4.マスクを外したら
第13話 声がよく通るね
合唱部への本入部届けを出し、
発声練習をしたりパート練習をしたり、みんなで合わせてうたったりした。
深優がマスクをしたままうたっていることを、誰も何も言わなかった。
(誰も、「マスク外した方がいいよ」って言わない)
(でも)
(心音ちゃんに歌をうたったときは、もう少し声が通っていた気がする)
合唱部の歌声が響く中、深優はもどかしさを感じていた。
(もっと、わたしの声も響くといい……!)
深優は思い切ってマスクを外して、ポケットに入れた。
全体の練習から、今度は個人練習の時間になった。
深優は、みんなが各自練習する中に混じって、マスクを外したまま、自分のパートをうたおうと決意した。
息を大きく吸って、うたい出す。心臓がばくばくするのが分かった。
(……変な顔って、言われたらどうしよう?)
以前の嫌な思い出が頭をよぎる。
――だけど、マスクを外したまま、歌をうたった。
よく声が通るような気がした。
(声、さっきよりも響いている)
それに、息も吸いやすくて自由な感じもした。
(新鮮な空気!)
深優がうたい終わったあと、部長が拍手をした。
「深優ちゃん、いいじゃない!」
すると、他の部員たちも次々に言った。
「よく声が通っていたよ」
「深優ちゃん、上手!」
「きれいな声だね。はっきり聞こえたよ」
「遠くまで届くね」
「いいなあ、きれいな声で!」
深優は顔を赤くしながら、「ありがとう」と小さな声で言った。
部長は嬉しそうな顔をした。
「深優ちゃんは、あとは、思い切って声を出せば、ものすごく伸びると思うよ。あのね、わたしたちもね、初めからこんなふうに声が出ていたわけじゃないんだよ。だんだん声が出せるようになったの。だから、深優ちゃん、いっしょに頑張ろうね。他の一年生の子たちも同じだよ!」
はあいと、一年生たちが返事をした。
「みんな、自分の声を好きになってね。その声を活かしたうたい方をすればいいんだよ」
部長の言葉に、今度は合唱部全員が返事をした。
「深優ちゃんはソプラノパートが向いているねえ。すごくいいよ!」
「はい!」
「じゃあ、また練習に戻ろうね」
部長の指示で、練習が再開した。
「深優ちゃん、ほんとうにうまいよ」
ゆらが深優に近づいてきて、そう言った。
「ほんと?」
「ほんと、ほんと!」
「よかった……」
「それに、マスクしていない深優ちゃん、かわいいね」
「え?」
「深優ちゃんと一緒に合唱部に入れてよかった! 頑張ろうね」
「……うん!」
帰りのチャイムが鳴るまで、音楽室の中に歌声を響かせた。
(ゆらちゃんの言った通り、先輩たち、みんな優しい。それに、褒められて、ものすごく嬉しい……!)
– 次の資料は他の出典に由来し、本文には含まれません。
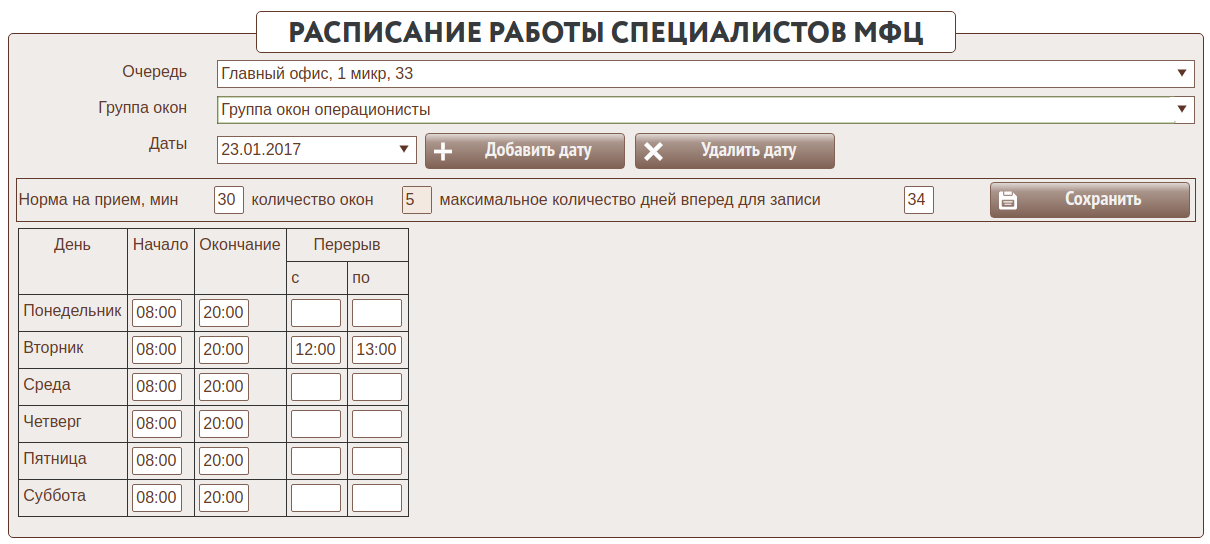1210x544 pixels.
Task: Open the Очередь dropdown list
Action: point(1181,73)
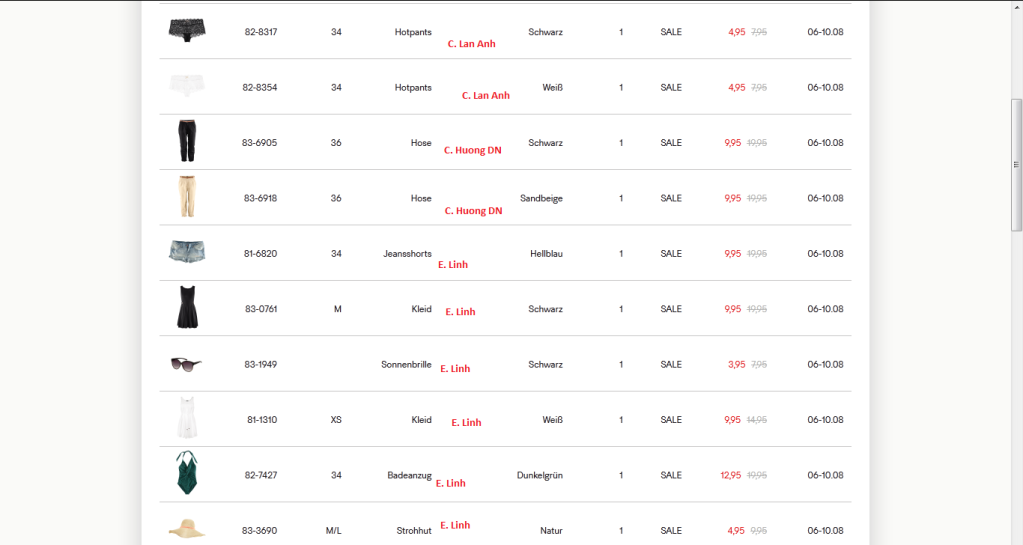Open the white hotpants product image
The image size is (1023, 545).
(x=187, y=87)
深優は、マスク越しでない空気をたっぷりすって、声を出した。
(心音ちゃんにも聞かせてあげたかった)
明るい色の空に、歌声が飛んで行き、光となるような気がした。
合唱部に入部したことで、深優の学校生活にはりが出来た。
友だちも増えた。
(特にゆらちゃんとは、すごく仲良しになれた! 嬉しい)
ゆらは真面目で一生懸命で、そしてよく気のつく子だった。
(わたしもゆらちゃんのいいところ、真似出来たらいいな)
ゆらは、もともと頭がいいのかと思っていたけれど、すごく努力をしているのだということも分かった。
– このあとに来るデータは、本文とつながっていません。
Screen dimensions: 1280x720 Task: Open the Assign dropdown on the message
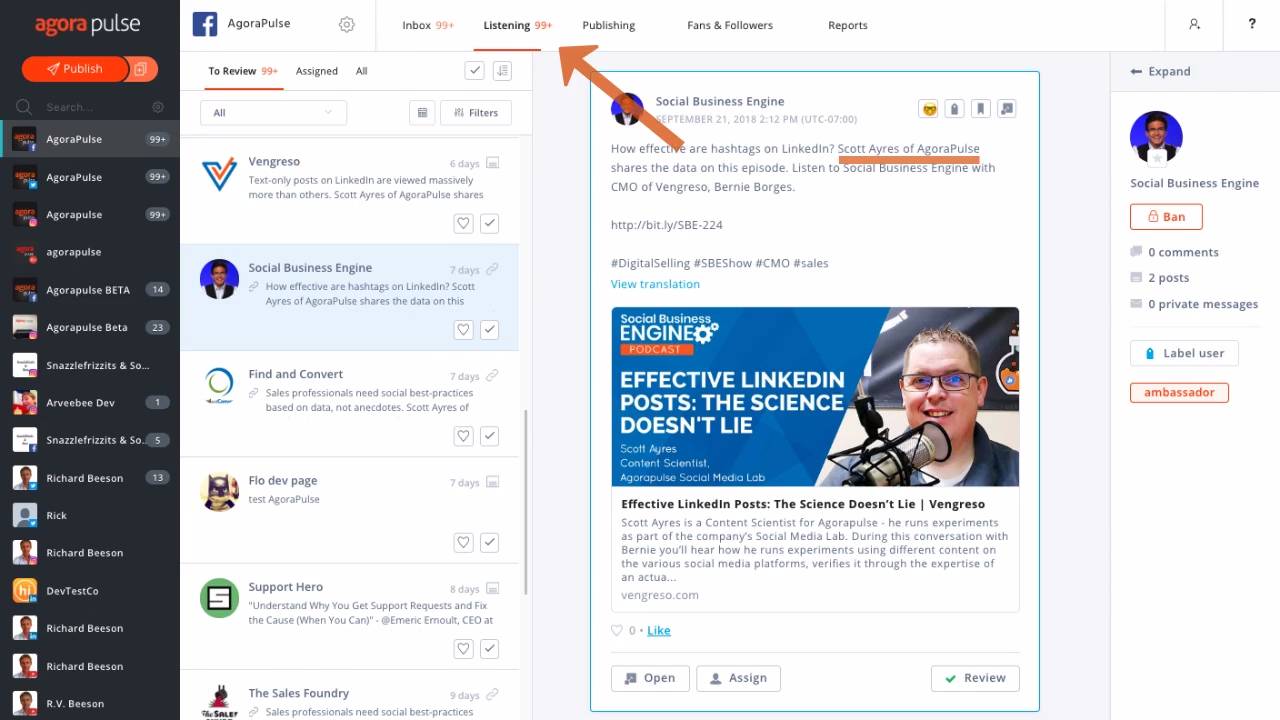[738, 678]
「宿題はね、出たらすぐにやっちゃうんだよ。授業中に出来るときは授業中にやるの」
ゆらがそんなふうに言っていたので、深優もそうすることにした。
すると、授業もこれまでよりも集中して聴くことが出来た。
「わたし、あんまり勉強得意じゃなくて。……塾も行っていないし」
「分からないところ、教えてあげるよ!」
「いいの?」
「うん! だってね、人に教えると、自分もよく分かるようになるんだよ。お母さんがそう言ってたの」
「ありがとう!」
深優は、部活のときだけでなく、ずっとマスクを外していられるようになった。
マスクはお守りみたいにスカートのポケットに入っていたけれど、入れているだけだった。